To dust, or not to dust, that is the question:
Whether 'tis nobler in the home to take arms against
the piles of dirty laundry,
and by washing, folding and putting all the clothes away,
end with this hulking monster of Himalayan proportions.
To wash the sink or scrub the bathtub? No more the
offensive rings and dribbles of toothpaste that mar my mornings.
Or if we end this heartache and the thousand natural shocks
that await us when we come home at the end of a long day
only to find the house buried under toys and Lego blocks that have
mysteriously reproduced themselves during our absence.
A clean floor is a consummation devoutly to be wished.

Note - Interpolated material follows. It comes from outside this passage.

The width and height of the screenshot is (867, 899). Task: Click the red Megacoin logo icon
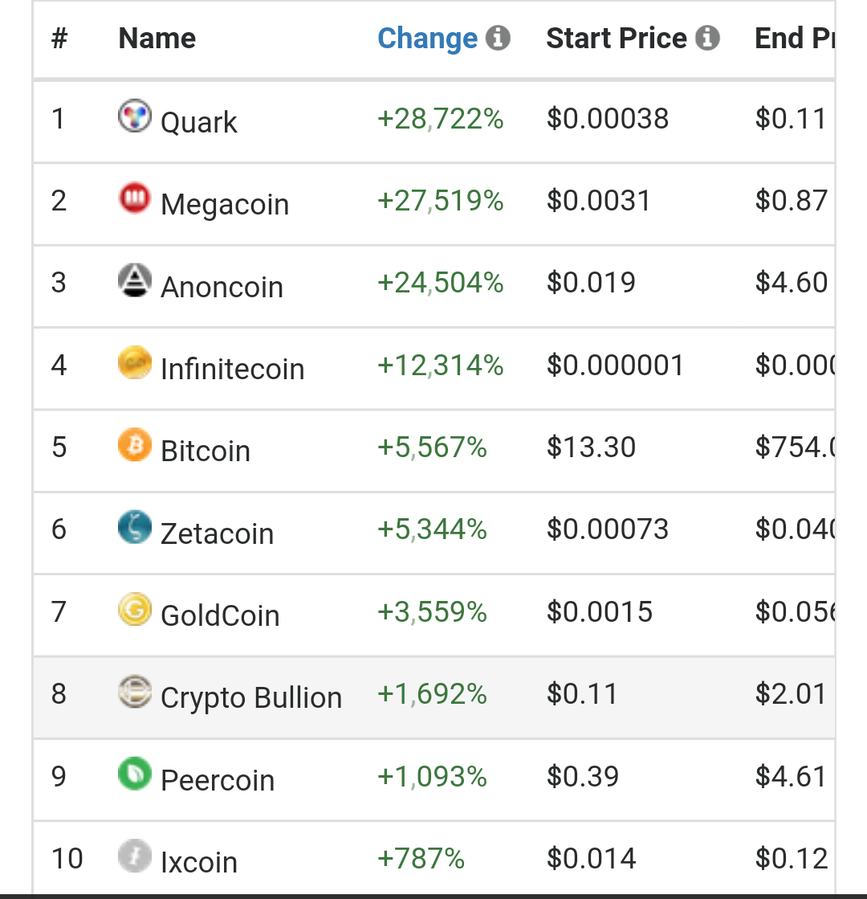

To dust, to scrub, perchance, to vacuum? Ay, there's the rub,
for in that fantasy of a clean house, what new terrors will surface,
when everything is finally in its place? It gives us pause, and again, a day
has gone by without making significant headway.
When will I shuffle off this never-ending toil? Such is the calamity of life
that no matter how hard I try, there is always that final dirty plate
to haunt my existence and unleash upon me the calamity of domesticity.
For who would bear the constant whips and scorns of housekeeping?
Thus, chores make cowards of us all, and we bear these ills
until all currents turn awry and we must tackle it all over again.
I'm Frances Jaeger, and that is my perspective.